I have a decent set of data (37509, 166). I am currently trying to replace 0 in several columns based on a set of conditions. I continued to get a memory error until I changed that value, and now my kernel keeps crashing. My questions is, is there a better way to write this code that avoids memory problems?
df = pd.read_csv(".csv")
cols = list(df.select_dtypes(include=[np.number]).columns)
mask = (df["column1"] <= 0) & (df["column2"] == 0)
df.loc[mask, df[cols]] = np.nan
The two columns used for the mask are not included in the cols list and I've tried 1 column at a time. I run into MemoryError every time. I've tried running it through Terality with the same issue.
The error is:
MemoryError: Unable to allocate 10.5 GiB for an array with shape (37509, 37509) and data type float64.

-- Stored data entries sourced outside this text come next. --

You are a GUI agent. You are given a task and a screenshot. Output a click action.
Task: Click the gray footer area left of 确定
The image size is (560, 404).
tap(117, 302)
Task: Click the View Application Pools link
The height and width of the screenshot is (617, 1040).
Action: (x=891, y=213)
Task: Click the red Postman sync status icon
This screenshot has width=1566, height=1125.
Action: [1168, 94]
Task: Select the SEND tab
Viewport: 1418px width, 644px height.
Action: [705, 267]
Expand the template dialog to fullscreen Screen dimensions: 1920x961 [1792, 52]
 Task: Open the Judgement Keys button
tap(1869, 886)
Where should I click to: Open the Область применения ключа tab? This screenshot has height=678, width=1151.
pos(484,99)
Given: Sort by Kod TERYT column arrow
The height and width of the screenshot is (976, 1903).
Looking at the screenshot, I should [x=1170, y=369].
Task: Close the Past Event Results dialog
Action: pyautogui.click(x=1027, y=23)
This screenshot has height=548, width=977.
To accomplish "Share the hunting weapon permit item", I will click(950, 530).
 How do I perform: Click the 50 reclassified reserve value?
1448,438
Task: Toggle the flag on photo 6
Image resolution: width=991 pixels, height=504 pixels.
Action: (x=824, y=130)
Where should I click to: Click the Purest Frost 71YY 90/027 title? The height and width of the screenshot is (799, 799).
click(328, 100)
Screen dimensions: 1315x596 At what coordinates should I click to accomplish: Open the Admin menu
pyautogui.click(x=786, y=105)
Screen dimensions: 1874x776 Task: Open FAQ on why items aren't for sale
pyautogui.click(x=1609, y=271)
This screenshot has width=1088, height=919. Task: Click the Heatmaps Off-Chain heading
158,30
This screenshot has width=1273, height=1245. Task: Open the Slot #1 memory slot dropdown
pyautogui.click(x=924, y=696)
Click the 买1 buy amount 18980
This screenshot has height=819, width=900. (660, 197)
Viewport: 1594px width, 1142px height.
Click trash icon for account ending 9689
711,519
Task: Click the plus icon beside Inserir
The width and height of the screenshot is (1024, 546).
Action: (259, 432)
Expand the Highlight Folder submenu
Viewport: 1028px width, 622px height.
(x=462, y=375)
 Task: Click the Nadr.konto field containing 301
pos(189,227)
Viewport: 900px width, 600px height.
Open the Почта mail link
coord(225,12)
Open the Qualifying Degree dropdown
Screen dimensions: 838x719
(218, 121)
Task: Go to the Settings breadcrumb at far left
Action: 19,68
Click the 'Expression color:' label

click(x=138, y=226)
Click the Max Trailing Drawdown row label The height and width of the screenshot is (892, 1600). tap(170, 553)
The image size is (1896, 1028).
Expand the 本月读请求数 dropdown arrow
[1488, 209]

The following code does not work either (I understand why this code won't work with the copy vs view) for the list of columns or individual column:
df[mask][cols].replace(0, np.nan, inplace=True)
If anyone would be willing to help explain a solution or even just explain the problem, I would greatly appreciate it.
CodePudding user response:
DataFrame.loc
accepts either booleans or labels:
Access a group of rows and columns by label(s) or a boolean array.
Currently the column indexer is an entire dataframe df[cols]
:
df.loc[mask, df[cols]] = np.nan
# ^^^^^^^^
Instead of df[cols]
, use just the cols
list:
df.loc[mask, cols] = np.nan
# ^^^^